The Anatolian Mystic?
We receive quite a lot of emails at this site and the question most often asked is why we are calling Mevlana an Anatolian mystic. Although we answer almost all email we receive in person, we thought it may be better if we pre-answer that question here to save time.

Mevlana wrote almost all of his work in Persian (Farsi or Pharsi, the language of Iran), which was the dominating literary language of that period. His work is part of the school curriculum in Iran as it is in Turkey. So why not call him Iranian?

When someone is born in a different place than where he became famous, it is usually with the latter place that he is associated with. The famous composer George Frideric Haendel was born in Halle, Germany as a German citizen, but he became famous in England and nowadays he is mostly known as an English composer, his name is spelled in the Anglicized way as Handel and he is buried at the Westminster Abbey. Nevertheless, we have specifically refrained calling Mevlana Turkish, or Afhgani. Instead, we used the name of the geographic area where he lived, wrote and died.

Mevlana was born on 30 September 1207 in Balkh, in present day Afghanistan. He died on 17 December 1273 in Konya in present day Turkey.

Naturally, in 800 years the world's political map changed considerably. Countries that rule large parts of the world cease to exist (e.g. Ottoman Empire) and countries that used to cover extensive land shrink to become normal size countries that we expect nowadays (e.g. Great Britain and Iran. If you read the quote above you will see that we use the term "present day" next to the countries in where the two cities important to Mevlana's life are mentioned are situated. That is because neither Balkh, his birthplace, nor Konya, the place he spent most of his adulthood and where Mevlana wrote all his works are under the jurisdiction of the same countries as when he was alive. Balkh was a city of the vast Persian Empire then and Konya was a city under the jurisdiction of the Seljuks. Neither exist anymore.

■ Listing ■
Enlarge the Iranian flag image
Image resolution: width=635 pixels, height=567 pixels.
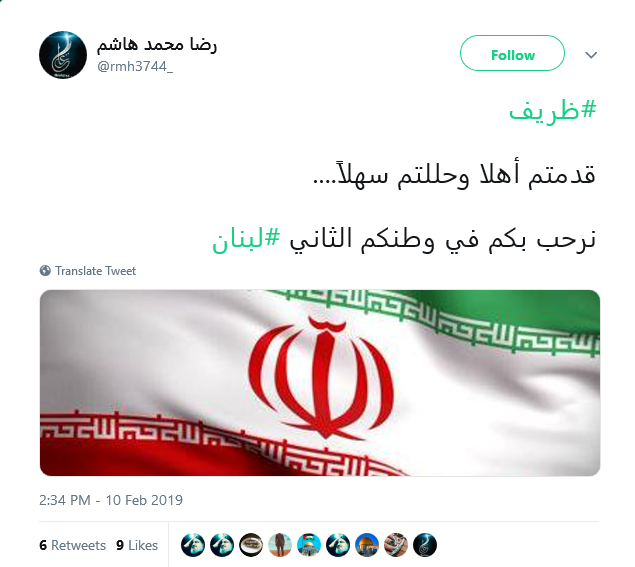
...
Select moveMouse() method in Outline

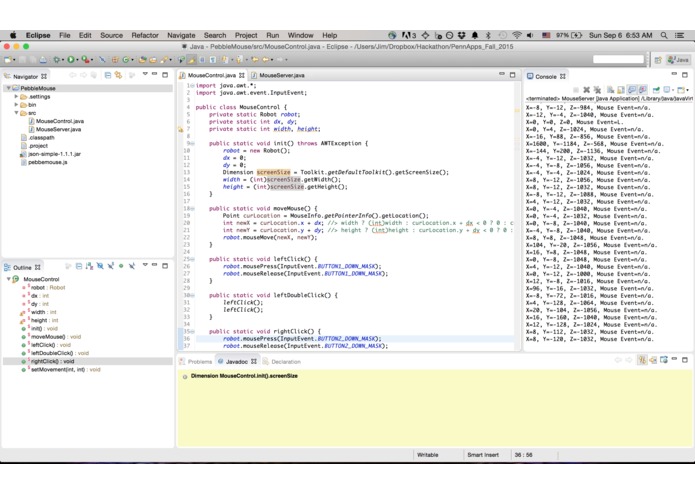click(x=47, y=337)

■ What you need to do ■
1. Reproduce the text about Mevlana starting with "We receive quite" and going on through "call him Iranian?".
2. Carry on the text about Mevlana from the point where it stops.
The listing comes from a source unrelated to the text about Mevlana.

■ Expected results ■
1.
We receive quite a lot of emails at this site and the question most often asked is why we are calling Mevlana an Anatolian mystic. Although we answer almost all email we receive in person, we thought it may be better if we pre-answer that question here to save time.

Mevlana wrote almost all of his work in Persian (Farsi or Pharsi, the language of Iran), which was the dominating literary language of that period. His work is part of the school curriculum in Iran as it is in Turkey. So why not call him Iranian?

2.
On the other hand, it is a historical fact that "Rumi" simply meant Anatolian back in time and that is why Mevlana is called Mevlana Celaleddin Rumi. Rumi, from the word Roma, was loosely used for the land of the old Eastern Roman Empire. Even the Seljuk sultanate that ruled Konya while Mevlana was living there was called "Sultanate of Rum." It is this fact that made us call Mevlana Anatolian. more

Calling Mevlana Anatolian, is equal to calling him Rumi.
There has never been a country called Anatolia, it is a sub-continent. We call someone from Europe, European, or someone from Africa, African. Then why not call Mevlana Anatolian, when he is from Anatolia?

That is what we thought, but judging from the emails we keep receiving we were wrong in our assumption. Nevertheless, we will continue to stand by the use of the term "the great Anatolian mystic". At least we try to show you, the reader that we have no intention to "steal" Mevlana's heritage from any country or race. That is against Mevlana's philosophy and it will be the most wrong thing to do for the descendants of Mevlana.

In his own words:

Come, come over, more over, how long this brigandage?
As you are me and I am you. How long this discrimination of you and I?
We are light of GOD! Why this separation among us? Why light escapes from light?
We are all from the same yeast, our brains and heads too.
But under this bowed sky we see double?

Mevlana belongs to everyone.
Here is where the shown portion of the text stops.